Just as he was about to give up and cast Fireball (I mean, even if it’s your dad, you can’t just let someone go around murdering people with face punches), his friend the bear burst through the window, which seemed sort of unnecessary, since the door was open, and started fighting The Face Smasher.
[Incidentally this scattered all the bugs before they could finish the pyramid, and they were super disappointed. See, the way the spell works is that it makes the bugs believe they’ve been training all semester for one big performance that they have to do in front of the whole school. Each individual bug thinks that the cutest boy/girl in school will fall in love with them if they nail it, so they really put maximum effort into each rehearsal. Then the night before the big show, they find out that the bug they loved is a jerk who’s like homophobic and doesn’t tip servers and stuff. That’s when they realize that what they truly love is dance, and they’re going to do it for themselves and the team. Then they dance with a freedom and joy they’ve never felt. Anyway, because the spell got interrupted, all the bugs just kept believing this (and in themselves) and stayed together and started performing all over the world until two years later when they got stepped on by accident.]
The bear and The Face Smasher started rolling across the floor biting and kicking each other. Because a bear’s best move is hugging, The Face Smasher couldn’t punch him. He was still super strong though, so it was pretty much a stalemate. This gave Baby Wizard an idea.
He floated himself down to the ground and started hugging his dad too. Then floated Agnes down and gave her a look that said, “Follow my lead if you like having a face.” Even the bugs, who were in an emotionally vulnerable place, joined in. If you’ve ever been really upset and had a group of people hug you, you know what a strong kind of magic that is, especially if one of the people is your own baby who loves you a bunch.

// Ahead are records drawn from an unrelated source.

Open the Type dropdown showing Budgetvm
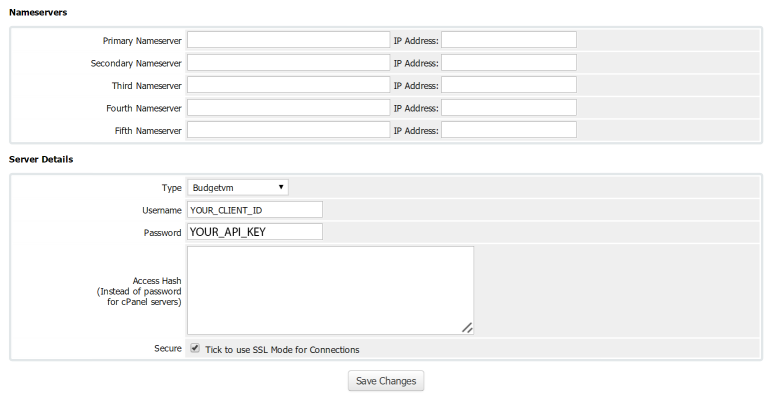tap(238, 187)

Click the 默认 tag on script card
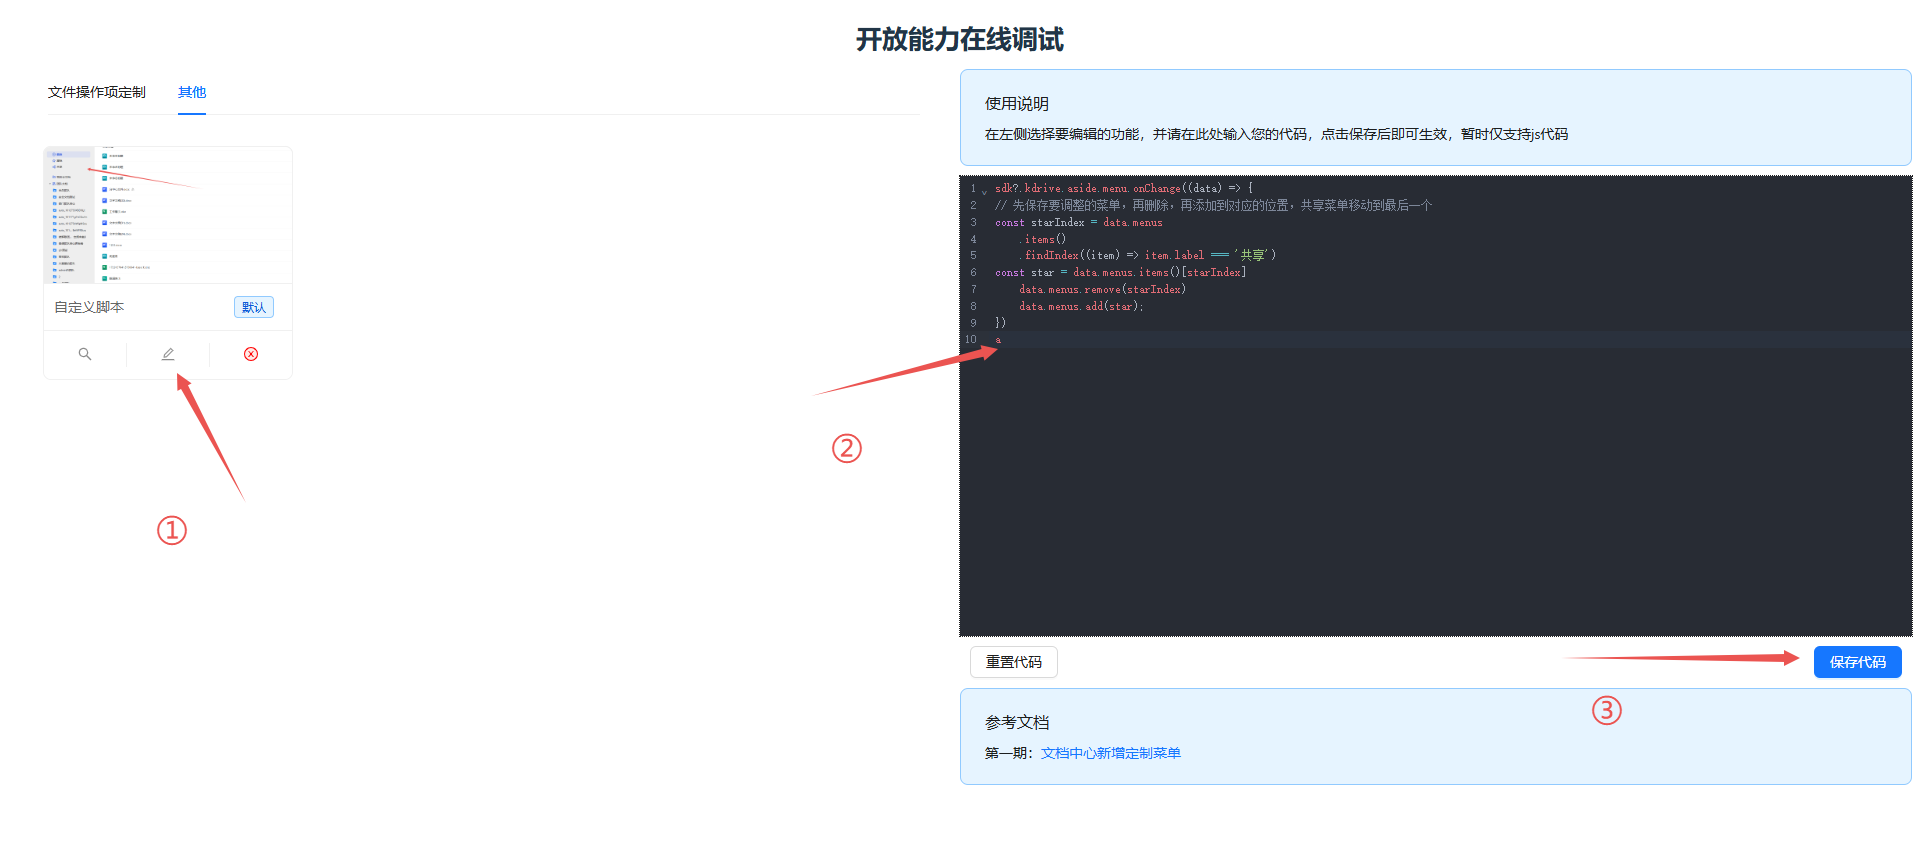coord(254,307)
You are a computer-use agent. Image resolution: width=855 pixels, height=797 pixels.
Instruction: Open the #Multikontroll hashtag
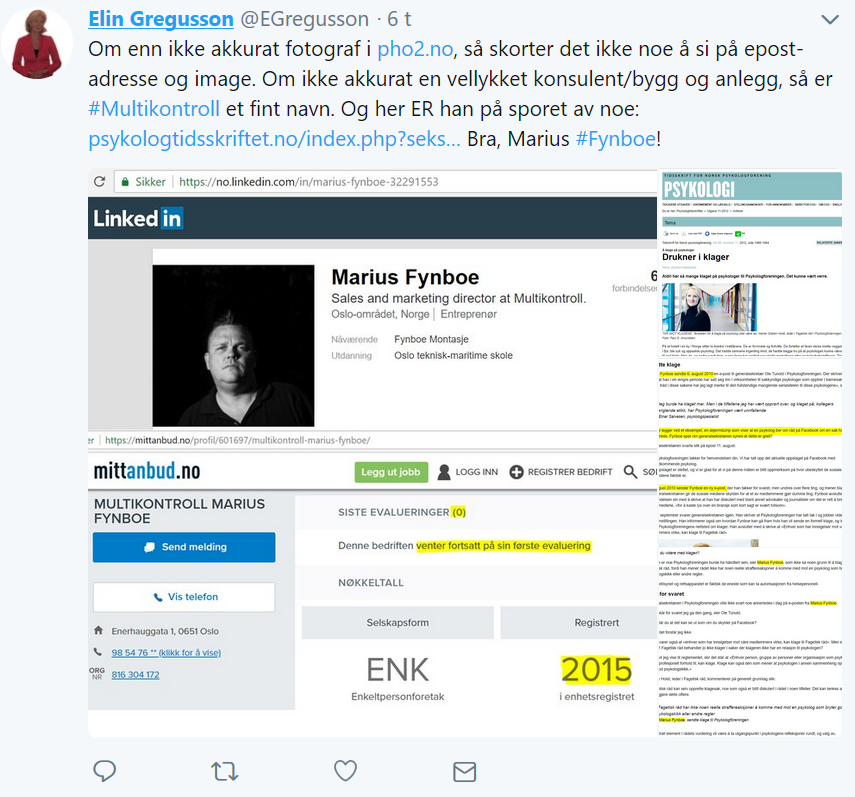pos(154,109)
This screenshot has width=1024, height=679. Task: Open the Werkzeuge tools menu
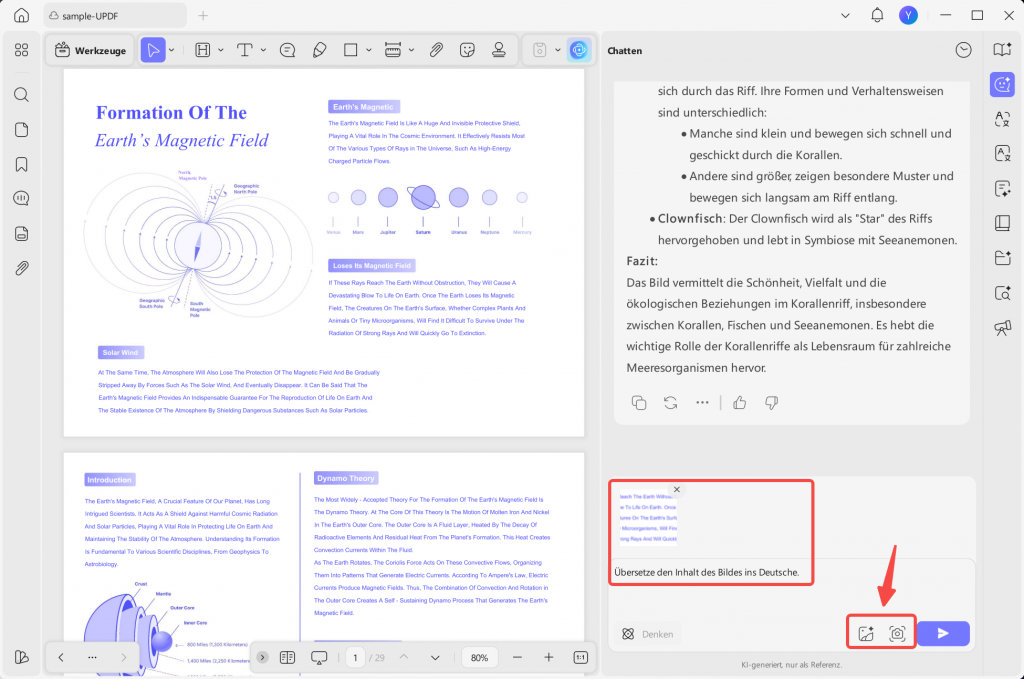pyautogui.click(x=90, y=50)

The Face Smasher started crying softly as he gave in to the hug. The iron gauntlets fell off his hands and rolled under the couch. (Baby Wizard made a mental note of where they landed.) He started to shrink down and the hair grew back into his body.
“Oh Baby Wizard!” said the dad, when he was back to normal, “I missed you so much that I had to come find you, but then I met an evil wizard in the woods who put a spell on me that turned me into a face smashing monster with iron gauntlets!”

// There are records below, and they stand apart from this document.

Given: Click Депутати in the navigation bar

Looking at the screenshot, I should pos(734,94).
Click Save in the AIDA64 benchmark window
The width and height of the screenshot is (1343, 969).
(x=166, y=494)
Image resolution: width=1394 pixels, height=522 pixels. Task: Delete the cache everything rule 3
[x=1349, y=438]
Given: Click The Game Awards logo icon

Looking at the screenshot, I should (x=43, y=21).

“Oh you don’t say?” said Baby Wizard, winking at everyone.
“For real!” said the dad, totally not getting it, “Don’t put those gauntlets on. They’re full of evil!”
But Baby Wizard knew he could handle it. He went over to the couch to get the gauntlets, but they were gone. “What the what?” he said. Everyone looked around, and there in the corner stood the bear standing on his hind legs and wearing the gauntlets. Maybe because the magic was gone, or maybe because it didn’t work on bears, but the gauntlets totally didn’t change him at all. In the end, everyone agreed he should just keep them. Mainly because it seemed fair since he saved the day, but also because he looked badass as all fuck.